▶ Items listed in a dataset

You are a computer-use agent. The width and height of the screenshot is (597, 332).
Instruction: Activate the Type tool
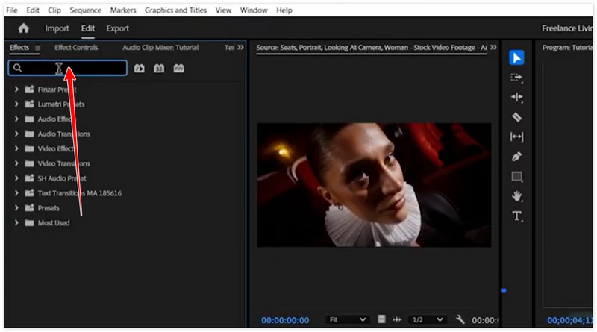(516, 216)
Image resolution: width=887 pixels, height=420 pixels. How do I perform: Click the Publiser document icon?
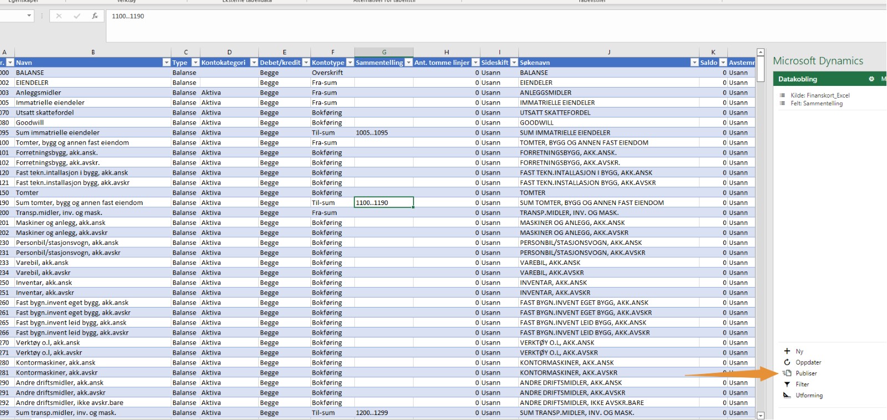pyautogui.click(x=787, y=373)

▶ Directions
Restate word for word, and only, the lines from the line that contains "Image resolution: width=887" through the end of the data, both included; pictures are not part of the copy.

▶ Response below
Image resolution: width=887 pixels, height=420 pixels. How do I perform: Click the Publiser document icon?
pyautogui.click(x=787, y=373)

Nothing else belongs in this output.